_Short exercise 1_
Return the entries below verbatim, starting at the line containing "You are a computer-use" and continuing through the last line of the entries, with both of those lines included. Leave the pictures out of your answer.

My Soul is a Mystery Box

In his exhibit “Big Paper Beatnik Poems // Inside, Outside, In the Middle, Jazz Be Jazz Be,” Juan Felipe Herrera writes poems in sharpie on cardboard boxes, paper bags, and used envelopes. In this exhibit, his sharpied words feel free. The poems transgress the normal functions of the bag, envelope, or box he’s writing on, and have a feeling of written-in-real-time—the object informs the writing.

I wondered what it might be like to break the rules of where poems are supposed to live (usually books, journals, and word processors) with my Writing the Community kindergarten class at Pueblo Gardens Elementary School. I wanted them to write directly on some piece of “trash”. Cardboard boxes immediately came to mind. They’re easy to write on, three-dimensional, and you can put things inside of them. Thus emerged this exercise, “My Soul is a Mystery Box.”

For this exercise I placed objects into the box that we could observe using our five senses, and we wrote our guesses of what inside on the box on the box itself. This exercise focuses on play as much as it does writing a poem—much of the reason I’m drawn to Herrera’s work.

Sequence of Activities:

Pre-class preparation

  1. Find a small to medium sized cardboard box. If you have time and the desire, decorate the box so it has a magical feel. Paint the mystery box in different colors, add glitter, scraps of paper, stickers—go wild.
  2. Find items around your house to add to the box. My only vision for collecting objects was variety. I included photographs (the more abstract the better), small stones from my yard, flowers from around my neighborhood, yarn, dice, an orange. Your objects don’t need to be spectacular. In fact, mundane can be better. Think of Herrera’s work which turns a Starbucks bag into an exciting poem.

Set-up        

•    Explain that today you brought in a “Mystery Box,” which you will discuss later. We are going to set the box to the side, much like a soup needs to simmer so that it cooks up more magic.

Five Senses Warm-Up  (10 minutes)

  • Explain that before even touching the mystery box, the students are going to go on a scavenger hunt around the garden for their five favorite items. Tell them that when done, you’ll meet as a group.

_Stored rows_

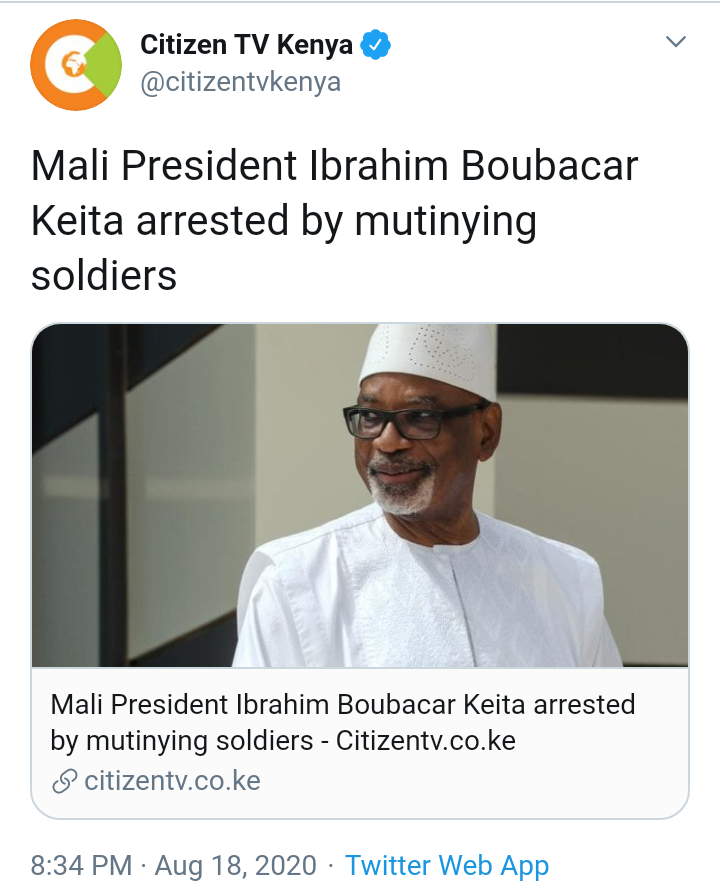Click the Aug 18, 2020 date
The width and height of the screenshot is (720, 895).
pyautogui.click(x=238, y=865)
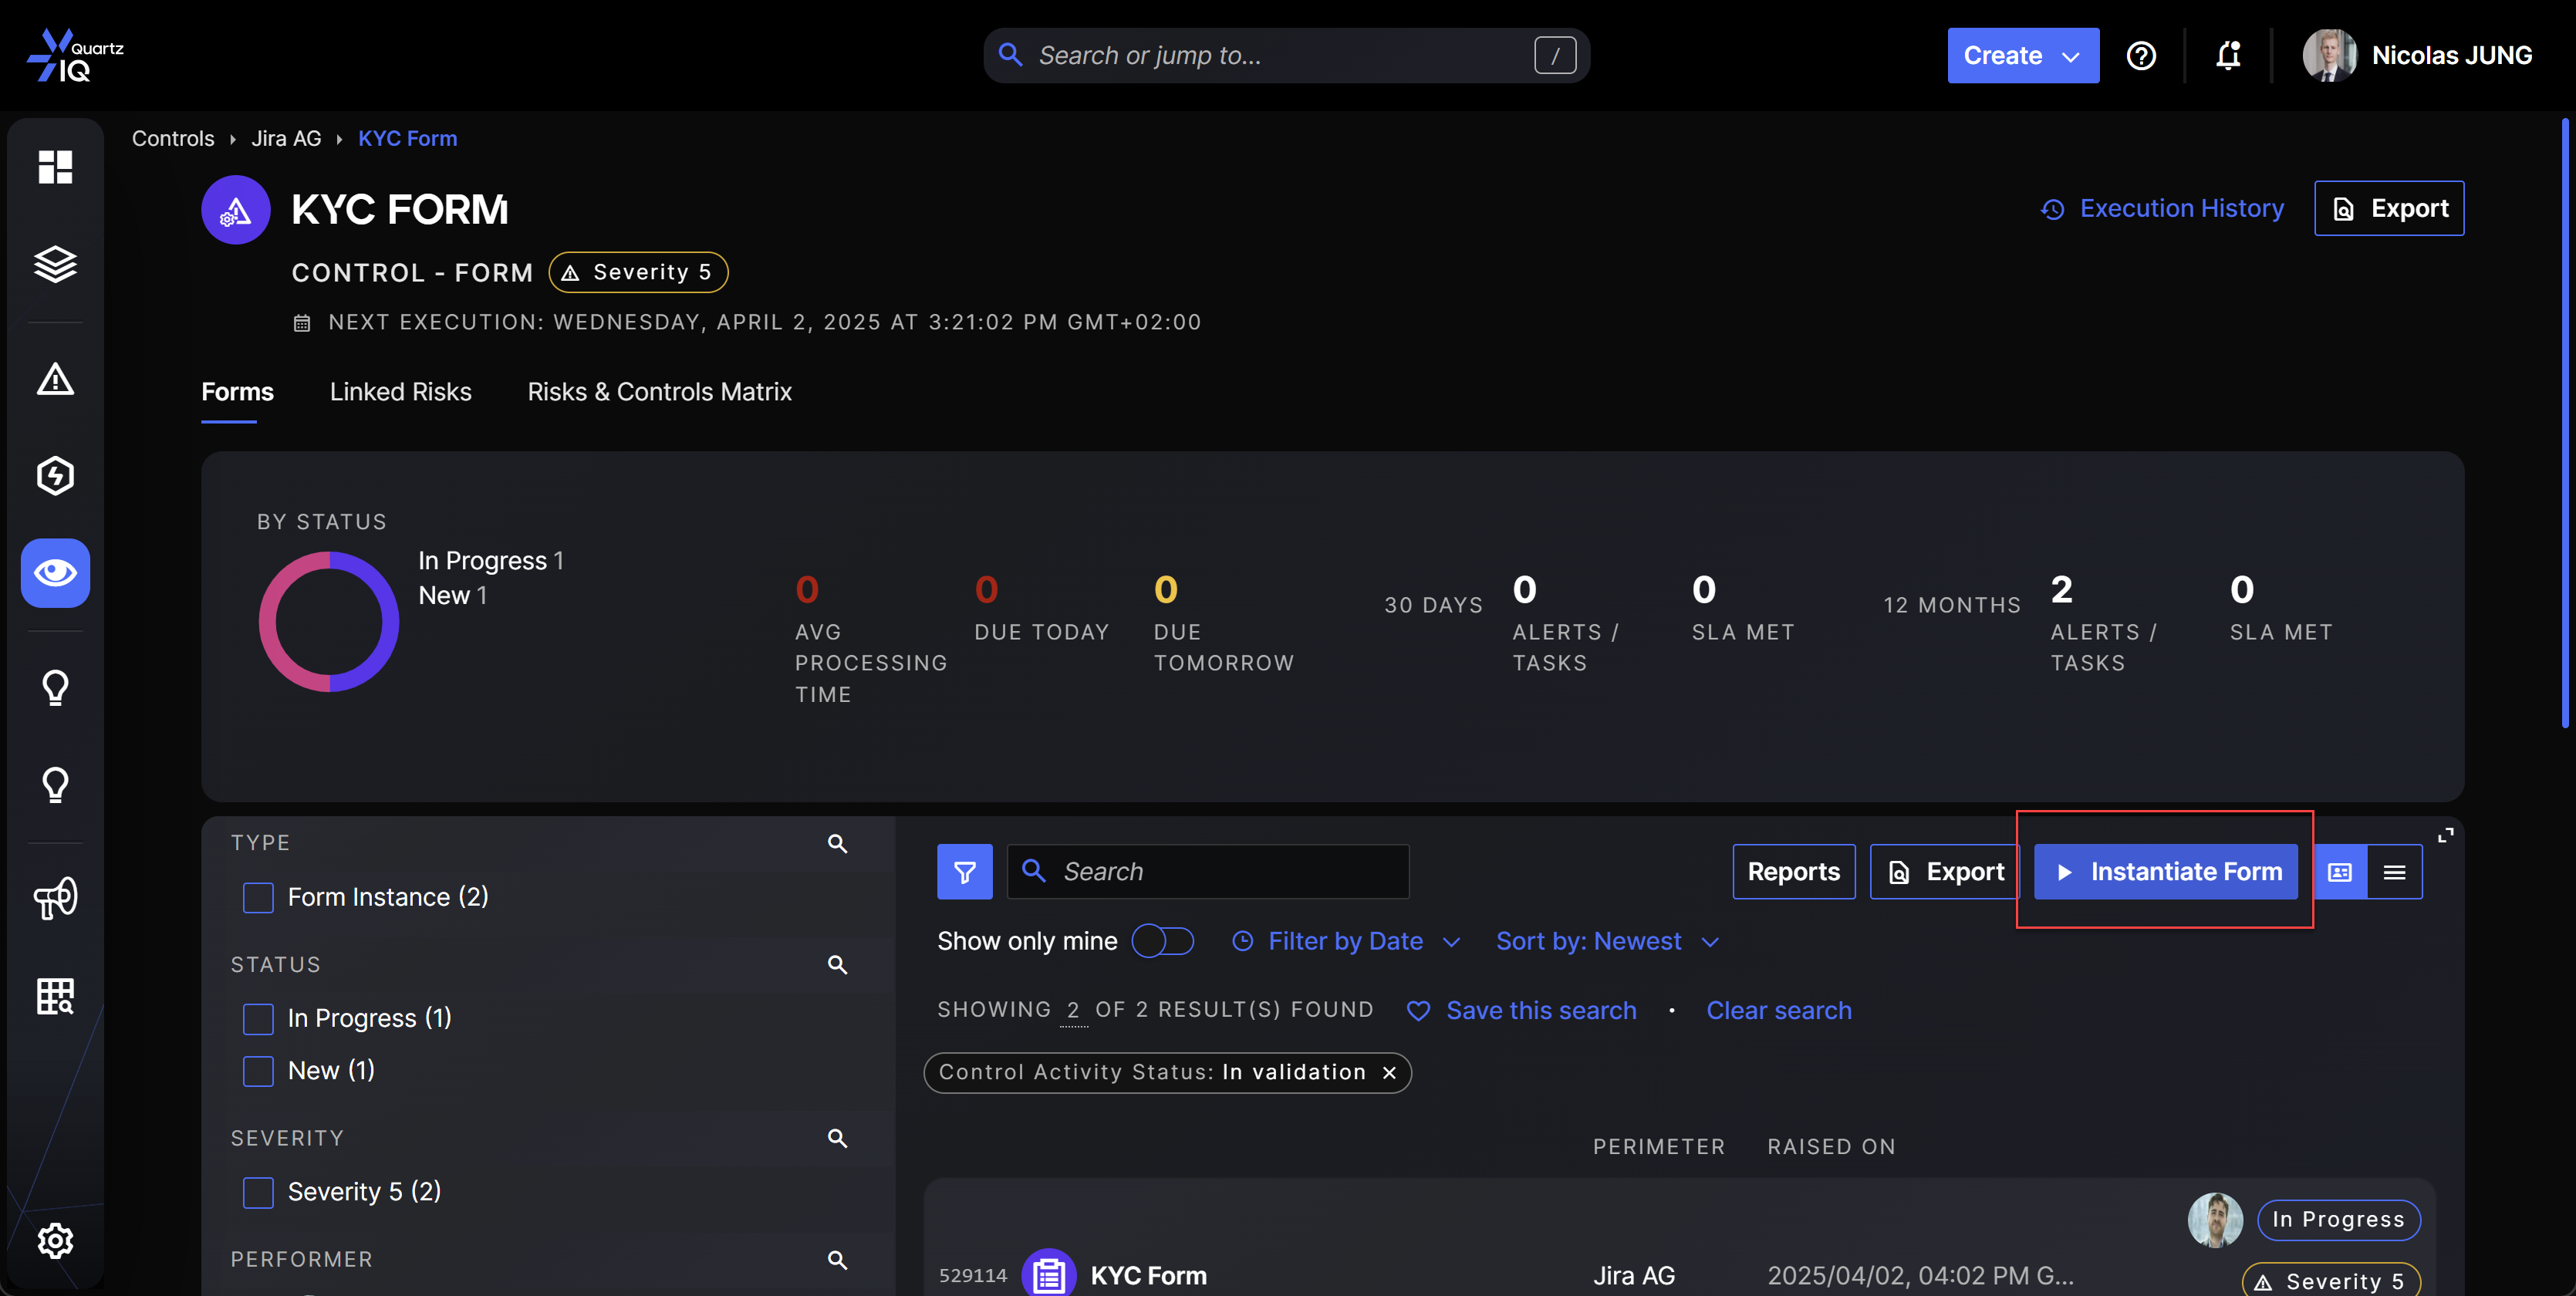This screenshot has height=1296, width=2576.
Task: Toggle the Show only mine switch
Action: 1162,941
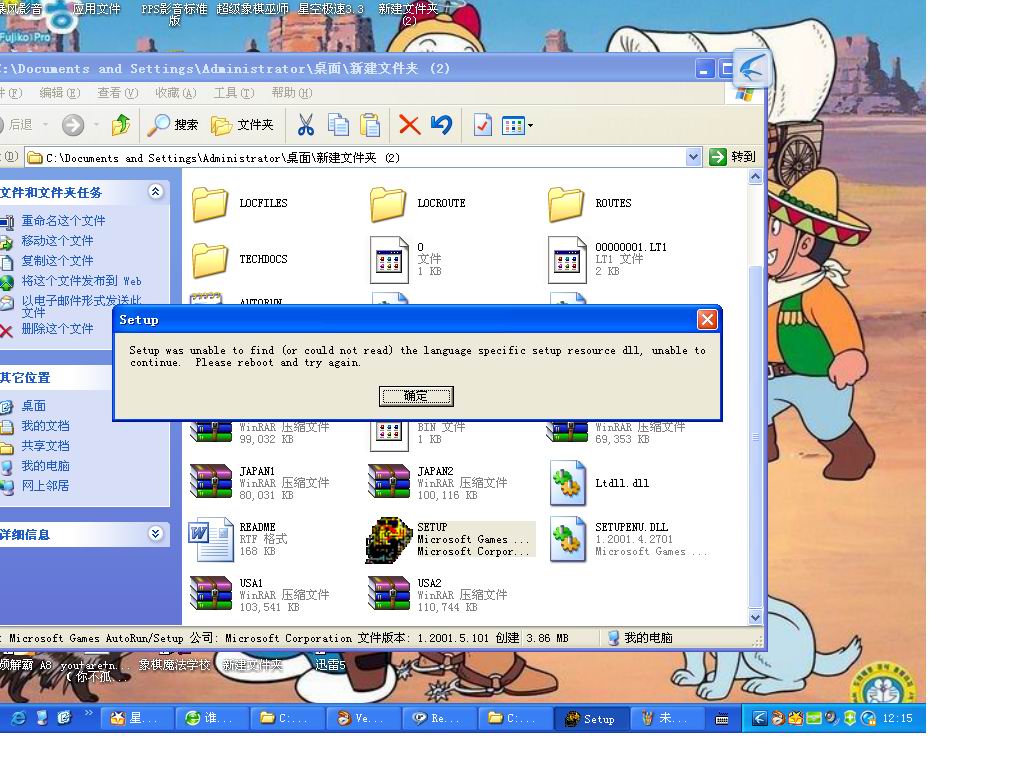The width and height of the screenshot is (1024, 768).
Task: Click the Paste clipboard icon
Action: point(371,125)
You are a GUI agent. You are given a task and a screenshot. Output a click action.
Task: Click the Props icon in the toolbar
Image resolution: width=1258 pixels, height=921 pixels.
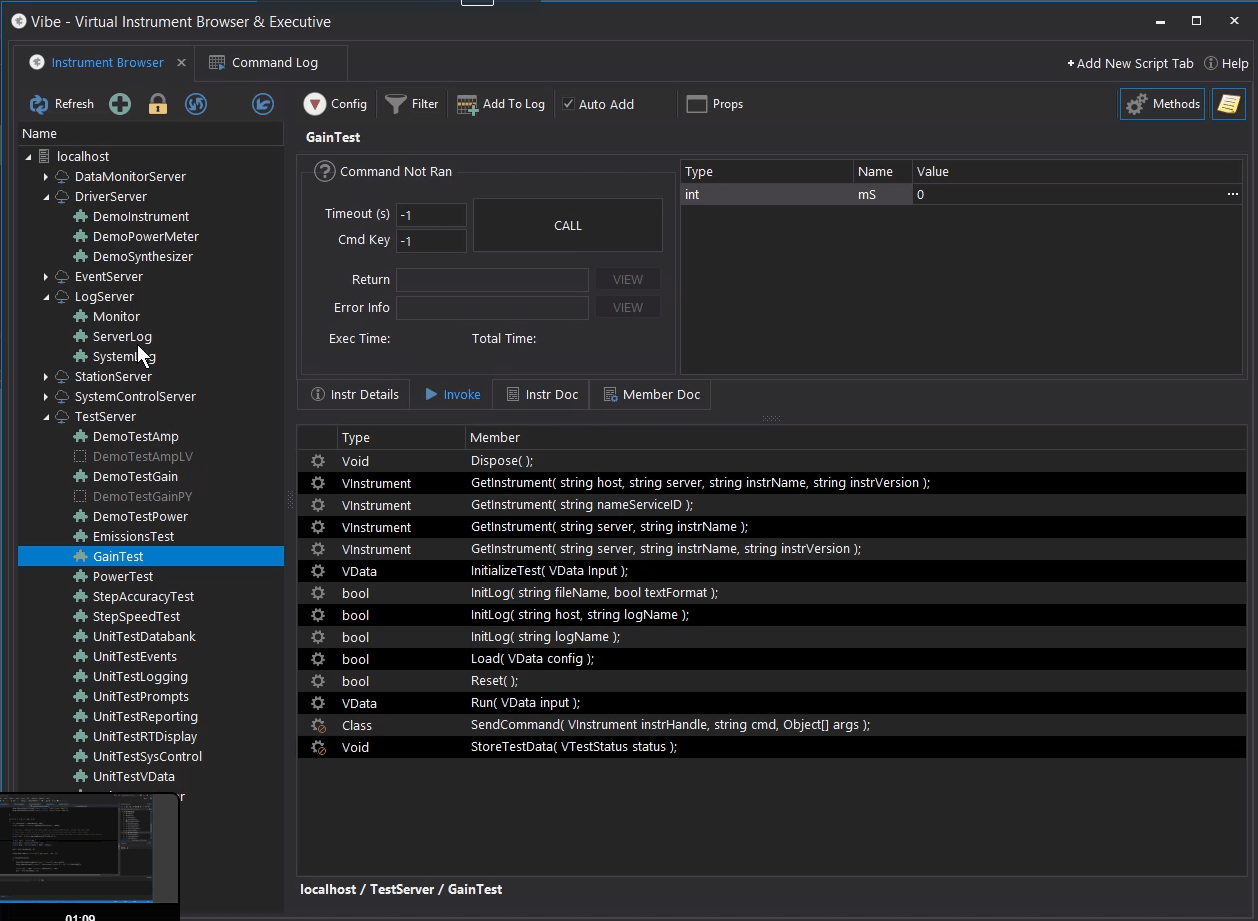pos(715,103)
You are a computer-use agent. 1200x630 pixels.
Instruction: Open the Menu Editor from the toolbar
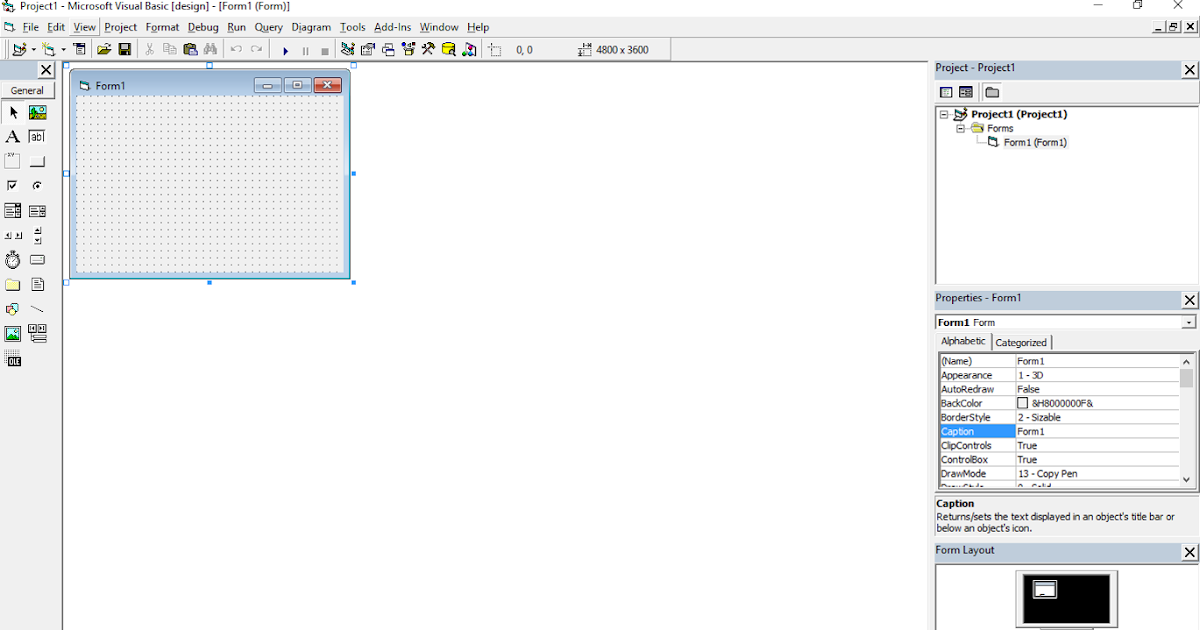[79, 48]
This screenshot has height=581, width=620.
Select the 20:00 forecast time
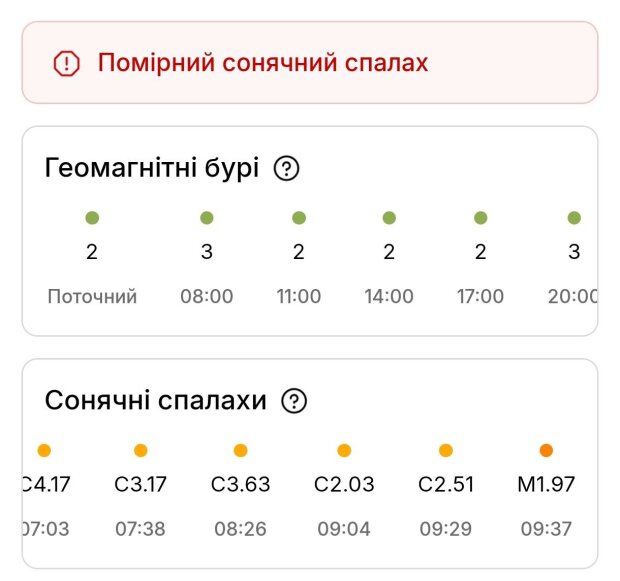[x=573, y=297]
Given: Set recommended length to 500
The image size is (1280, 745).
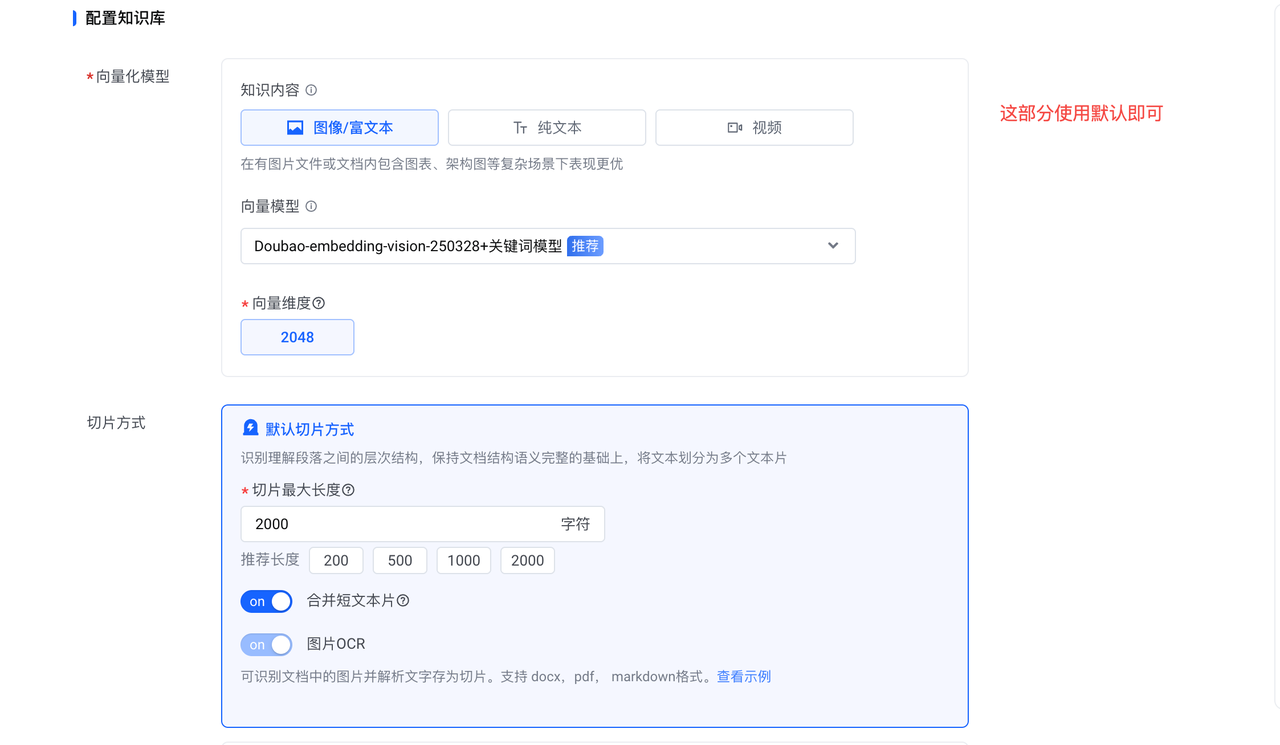Looking at the screenshot, I should coord(400,560).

_Short exercise 2_
Retype the Mystery Box lesson above word for word, in full.

_Task solution 1_
You are a computer-use agent. 1200x630 pixels.
Instruction: Open the Menu Editor from the toolbar
[79, 48]
This screenshot has height=581, width=620.
Select the 20:00 forecast time
[x=573, y=297]
Given: Set recommended length to 500
The image size is (1280, 745).
Looking at the screenshot, I should coord(400,560).

_Task solution 2_
My Soul is a Mystery Box

In his exhibit “Big Paper Beatnik Poems // Inside, Outside, In the Middle, Jazz Be Jazz Be,” Juan Felipe Herrera writes poems in sharpie on cardboard boxes, paper bags, and used envelopes. In this exhibit, his sharpied words feel free. The poems transgress the normal functions of the bag, envelope, or box he’s writing on, and have a feeling of written-in-real-time—the object informs the writing.

I wondered what it might be like to break the rules of where poems are supposed to live (usually books, journals, and word processors) with my Writing the Community kindergarten class at Pueblo Gardens Elementary School. I wanted them to write directly on some piece of “trash”. Cardboard boxes immediately came to mind. They’re easy to write on, three-dimensional, and you can put things inside of them. Thus emerged this exercise, “My Soul is a Mystery Box.”

For this exercise I placed objects into the box that we could observe using our five senses, and we wrote our guesses of what inside on the box on the box itself. This exercise focuses on play as much as it does writing a poem—much of the reason I’m drawn to Herrera’s work.

Sequence of Activities:

Pre-class preparation

  1. Find a small to medium sized cardboard box. If you have time and the desire, decorate the box so it has a magical feel. Paint the mystery box in different colors, add glitter, scraps of paper, stickers—go wild.
  2. Find items around your house to add to the box. My only vision for collecting objects was variety. I included photographs (the more abstract the better), small stones from my yard, flowers from around my neighborhood, yarn, dice, an orange. Your objects don’t need to be spectacular. In fact, mundane can be better. Think of Herrera’s work which turns a Starbucks bag into an exciting poem.

Set-up        

•    Explain that today you brought in a “Mystery Box,” which you will discuss later. We are going to set the box to the side, much like a soup needs to simmer so that it cooks up more magic.

Five Senses Warm-Up  (10 minutes)

  • Explain that before even touching the mystery box, the students are going to go on a scavenger hunt around the garden for their five favorite items. Tell them that when done, you’ll meet as a group.